Items from a data source
◆ ◆ ◆ ◆ ◆

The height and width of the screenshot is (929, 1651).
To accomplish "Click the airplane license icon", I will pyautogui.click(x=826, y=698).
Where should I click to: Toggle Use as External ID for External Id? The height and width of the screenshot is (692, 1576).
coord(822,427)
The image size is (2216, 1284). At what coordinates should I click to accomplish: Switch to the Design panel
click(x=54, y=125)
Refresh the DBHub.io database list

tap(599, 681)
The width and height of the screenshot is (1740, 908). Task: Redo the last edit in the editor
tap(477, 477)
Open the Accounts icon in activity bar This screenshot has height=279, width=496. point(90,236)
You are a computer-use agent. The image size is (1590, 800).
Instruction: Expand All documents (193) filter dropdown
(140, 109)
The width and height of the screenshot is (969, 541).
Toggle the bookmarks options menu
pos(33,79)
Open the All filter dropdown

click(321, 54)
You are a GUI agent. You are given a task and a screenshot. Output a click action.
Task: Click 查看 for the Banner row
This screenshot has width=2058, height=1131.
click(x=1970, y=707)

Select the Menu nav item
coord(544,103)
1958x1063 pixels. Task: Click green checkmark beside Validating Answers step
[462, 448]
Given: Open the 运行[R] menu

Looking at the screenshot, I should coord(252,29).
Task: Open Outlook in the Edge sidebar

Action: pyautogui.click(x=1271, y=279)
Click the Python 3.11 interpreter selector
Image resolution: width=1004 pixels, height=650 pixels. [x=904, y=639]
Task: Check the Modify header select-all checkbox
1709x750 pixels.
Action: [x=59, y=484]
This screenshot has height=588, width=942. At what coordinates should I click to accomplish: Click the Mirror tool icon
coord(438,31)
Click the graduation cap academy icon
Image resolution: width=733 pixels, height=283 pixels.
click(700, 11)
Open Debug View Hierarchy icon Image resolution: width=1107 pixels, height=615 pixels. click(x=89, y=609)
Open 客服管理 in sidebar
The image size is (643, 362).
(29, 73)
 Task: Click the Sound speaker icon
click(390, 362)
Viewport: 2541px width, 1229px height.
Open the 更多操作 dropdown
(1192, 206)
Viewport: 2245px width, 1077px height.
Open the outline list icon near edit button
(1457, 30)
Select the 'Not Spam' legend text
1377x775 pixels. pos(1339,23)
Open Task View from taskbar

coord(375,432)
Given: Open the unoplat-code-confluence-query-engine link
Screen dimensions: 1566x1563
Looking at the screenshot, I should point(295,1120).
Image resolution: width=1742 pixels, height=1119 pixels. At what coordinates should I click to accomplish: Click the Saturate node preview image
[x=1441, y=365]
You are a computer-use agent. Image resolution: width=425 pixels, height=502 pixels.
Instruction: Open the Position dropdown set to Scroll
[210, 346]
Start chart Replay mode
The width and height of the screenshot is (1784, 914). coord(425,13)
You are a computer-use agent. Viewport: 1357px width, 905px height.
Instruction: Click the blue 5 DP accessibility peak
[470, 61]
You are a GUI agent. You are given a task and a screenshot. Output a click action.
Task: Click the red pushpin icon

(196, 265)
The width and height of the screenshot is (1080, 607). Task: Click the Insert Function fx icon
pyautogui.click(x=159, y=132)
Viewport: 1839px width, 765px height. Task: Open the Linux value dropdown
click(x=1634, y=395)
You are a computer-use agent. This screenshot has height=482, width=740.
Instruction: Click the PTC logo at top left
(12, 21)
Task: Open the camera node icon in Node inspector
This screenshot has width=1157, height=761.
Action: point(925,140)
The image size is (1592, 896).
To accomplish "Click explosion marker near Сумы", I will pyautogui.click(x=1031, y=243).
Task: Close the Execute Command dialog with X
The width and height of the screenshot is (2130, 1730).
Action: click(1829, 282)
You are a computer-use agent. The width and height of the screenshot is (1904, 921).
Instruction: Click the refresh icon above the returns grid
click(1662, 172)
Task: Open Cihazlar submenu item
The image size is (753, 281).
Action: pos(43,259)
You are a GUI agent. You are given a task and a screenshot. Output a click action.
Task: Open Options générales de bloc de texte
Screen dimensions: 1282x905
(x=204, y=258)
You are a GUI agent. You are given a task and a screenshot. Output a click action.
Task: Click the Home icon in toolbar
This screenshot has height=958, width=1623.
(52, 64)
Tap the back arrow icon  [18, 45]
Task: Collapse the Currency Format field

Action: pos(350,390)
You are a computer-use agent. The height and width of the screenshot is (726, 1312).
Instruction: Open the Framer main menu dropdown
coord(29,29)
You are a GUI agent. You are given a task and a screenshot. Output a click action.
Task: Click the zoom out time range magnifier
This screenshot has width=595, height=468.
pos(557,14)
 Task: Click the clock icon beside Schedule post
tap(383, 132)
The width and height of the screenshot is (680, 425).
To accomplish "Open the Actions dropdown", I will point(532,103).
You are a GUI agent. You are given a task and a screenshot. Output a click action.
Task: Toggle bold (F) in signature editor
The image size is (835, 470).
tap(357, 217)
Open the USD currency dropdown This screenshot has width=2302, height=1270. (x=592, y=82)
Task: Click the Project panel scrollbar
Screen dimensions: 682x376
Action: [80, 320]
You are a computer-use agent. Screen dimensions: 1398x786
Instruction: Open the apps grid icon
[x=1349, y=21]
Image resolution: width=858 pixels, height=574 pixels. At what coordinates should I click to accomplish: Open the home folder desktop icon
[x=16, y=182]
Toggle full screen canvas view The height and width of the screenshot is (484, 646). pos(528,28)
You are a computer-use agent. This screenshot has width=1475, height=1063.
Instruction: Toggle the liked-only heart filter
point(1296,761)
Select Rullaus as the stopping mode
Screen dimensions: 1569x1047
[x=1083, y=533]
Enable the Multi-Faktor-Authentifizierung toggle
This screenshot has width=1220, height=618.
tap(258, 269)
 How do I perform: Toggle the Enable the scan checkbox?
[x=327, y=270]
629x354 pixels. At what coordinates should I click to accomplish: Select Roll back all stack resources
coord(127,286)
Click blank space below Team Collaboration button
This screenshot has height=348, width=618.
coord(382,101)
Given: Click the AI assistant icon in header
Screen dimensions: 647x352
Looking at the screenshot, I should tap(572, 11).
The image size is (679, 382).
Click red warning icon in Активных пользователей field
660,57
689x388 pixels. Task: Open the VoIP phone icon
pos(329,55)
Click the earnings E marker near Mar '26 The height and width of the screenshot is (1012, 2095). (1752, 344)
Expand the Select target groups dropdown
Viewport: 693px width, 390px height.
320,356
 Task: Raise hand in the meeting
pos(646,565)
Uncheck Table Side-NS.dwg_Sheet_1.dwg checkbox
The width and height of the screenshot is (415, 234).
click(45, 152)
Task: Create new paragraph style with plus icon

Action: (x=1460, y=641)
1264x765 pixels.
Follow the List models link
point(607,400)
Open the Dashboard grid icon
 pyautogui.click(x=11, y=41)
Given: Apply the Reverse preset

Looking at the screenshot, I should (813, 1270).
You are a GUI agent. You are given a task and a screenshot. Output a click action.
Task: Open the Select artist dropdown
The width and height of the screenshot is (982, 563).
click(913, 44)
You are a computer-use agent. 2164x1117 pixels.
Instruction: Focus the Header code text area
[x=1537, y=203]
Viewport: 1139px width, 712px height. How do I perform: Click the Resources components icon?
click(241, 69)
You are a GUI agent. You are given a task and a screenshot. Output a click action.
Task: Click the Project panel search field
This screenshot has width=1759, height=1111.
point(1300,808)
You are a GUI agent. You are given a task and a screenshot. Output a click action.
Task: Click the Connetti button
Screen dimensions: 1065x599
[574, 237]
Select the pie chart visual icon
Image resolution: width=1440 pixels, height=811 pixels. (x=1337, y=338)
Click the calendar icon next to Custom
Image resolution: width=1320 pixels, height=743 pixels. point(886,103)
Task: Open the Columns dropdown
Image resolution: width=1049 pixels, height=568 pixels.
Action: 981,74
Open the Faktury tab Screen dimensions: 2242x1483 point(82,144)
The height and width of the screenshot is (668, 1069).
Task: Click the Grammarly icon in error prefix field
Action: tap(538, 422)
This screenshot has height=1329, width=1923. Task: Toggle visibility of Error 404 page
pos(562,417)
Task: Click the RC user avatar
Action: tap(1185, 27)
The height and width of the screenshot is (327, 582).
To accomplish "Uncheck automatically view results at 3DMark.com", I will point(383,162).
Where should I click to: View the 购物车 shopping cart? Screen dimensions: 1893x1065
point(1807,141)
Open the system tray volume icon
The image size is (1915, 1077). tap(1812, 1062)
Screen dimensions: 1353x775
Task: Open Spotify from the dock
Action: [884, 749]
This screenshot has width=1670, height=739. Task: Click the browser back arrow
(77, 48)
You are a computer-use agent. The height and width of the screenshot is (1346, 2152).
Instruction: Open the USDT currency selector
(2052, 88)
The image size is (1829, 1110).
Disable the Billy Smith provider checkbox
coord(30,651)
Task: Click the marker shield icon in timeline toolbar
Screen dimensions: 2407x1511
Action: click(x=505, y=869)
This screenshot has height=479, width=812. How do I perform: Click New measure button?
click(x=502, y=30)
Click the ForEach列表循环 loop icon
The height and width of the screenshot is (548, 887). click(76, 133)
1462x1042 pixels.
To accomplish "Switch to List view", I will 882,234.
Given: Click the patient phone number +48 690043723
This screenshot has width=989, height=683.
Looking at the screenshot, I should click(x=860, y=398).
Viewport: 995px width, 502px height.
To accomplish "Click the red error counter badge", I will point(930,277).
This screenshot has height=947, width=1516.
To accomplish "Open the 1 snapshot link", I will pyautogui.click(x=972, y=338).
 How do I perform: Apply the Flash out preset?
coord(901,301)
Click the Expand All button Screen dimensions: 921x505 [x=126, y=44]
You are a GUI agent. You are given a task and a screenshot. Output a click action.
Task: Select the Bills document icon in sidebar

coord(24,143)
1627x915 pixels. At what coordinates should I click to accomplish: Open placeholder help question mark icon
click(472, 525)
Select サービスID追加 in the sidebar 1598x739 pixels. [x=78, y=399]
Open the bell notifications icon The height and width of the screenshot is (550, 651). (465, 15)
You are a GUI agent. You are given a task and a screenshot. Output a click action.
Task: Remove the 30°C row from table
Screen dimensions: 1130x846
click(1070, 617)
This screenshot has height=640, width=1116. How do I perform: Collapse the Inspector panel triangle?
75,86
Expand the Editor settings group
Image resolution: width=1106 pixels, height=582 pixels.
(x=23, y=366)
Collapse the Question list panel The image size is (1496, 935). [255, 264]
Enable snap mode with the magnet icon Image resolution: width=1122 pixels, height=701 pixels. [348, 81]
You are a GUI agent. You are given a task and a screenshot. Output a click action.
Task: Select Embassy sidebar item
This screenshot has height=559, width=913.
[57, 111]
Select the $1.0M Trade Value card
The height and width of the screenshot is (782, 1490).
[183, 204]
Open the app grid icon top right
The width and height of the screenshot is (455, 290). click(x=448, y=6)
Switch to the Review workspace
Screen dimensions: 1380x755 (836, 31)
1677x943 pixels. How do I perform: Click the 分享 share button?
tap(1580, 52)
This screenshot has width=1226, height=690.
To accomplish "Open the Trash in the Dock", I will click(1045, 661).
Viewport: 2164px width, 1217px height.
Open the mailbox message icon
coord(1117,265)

◆ ◆ ◆ ◆ ◆

Stop at the line containing "Viewport: 2245px width, 1077px height.". Please print exactly every line before it from the start of the records, plus that line itself, and nothing else.

Answer:
The height and width of the screenshot is (929, 1651).
To accomplish "Click the airplane license icon", I will pyautogui.click(x=826, y=698).
Where should I click to: Toggle Use as External ID for External Id? The height and width of the screenshot is (692, 1576).
coord(822,427)
The image size is (2216, 1284). At what coordinates should I click to accomplish: Switch to the Design panel
click(x=54, y=125)
Refresh the DBHub.io database list

tap(599, 681)
The width and height of the screenshot is (1740, 908). Task: Redo the last edit in the editor
tap(477, 477)
Open the Accounts icon in activity bar This screenshot has height=279, width=496. point(90,236)
You are a computer-use agent. The image size is (1590, 800).
Instruction: Expand All documents (193) filter dropdown
(140, 109)
The width and height of the screenshot is (969, 541).
Toggle the bookmarks options menu
pos(33,79)
Open the All filter dropdown

click(321, 54)
You are a GUI agent. You are given a task and a screenshot. Output a click action.
Task: Click 查看 for the Banner row
This screenshot has width=2058, height=1131.
click(x=1970, y=707)

Select the Menu nav item
coord(544,103)
1958x1063 pixels. Task: Click green checkmark beside Validating Answers step
[462, 448]
Given: Open the 运行[R] menu

Looking at the screenshot, I should coord(252,29).
Task: Open Outlook in the Edge sidebar

Action: pyautogui.click(x=1271, y=279)
Click the Python 3.11 interpreter selector
Image resolution: width=1004 pixels, height=650 pixels. [x=904, y=639]
Task: Check the Modify header select-all checkbox
1709x750 pixels.
Action: [x=59, y=484]
This screenshot has height=588, width=942. At what coordinates should I click to accomplish: Click the Mirror tool icon
coord(438,31)
Click the graduation cap academy icon
Image resolution: width=733 pixels, height=283 pixels.
click(700, 11)
Open Debug View Hierarchy icon Image resolution: width=1107 pixels, height=615 pixels. click(x=89, y=609)
Open 客服管理 in sidebar
The image size is (643, 362).
(29, 73)
 Task: Click the Sound speaker icon
click(390, 362)
Viewport: 2541px width, 1229px height.
Open the 更多操作 dropdown
(1192, 206)
Viewport: 2245px width, 1077px height.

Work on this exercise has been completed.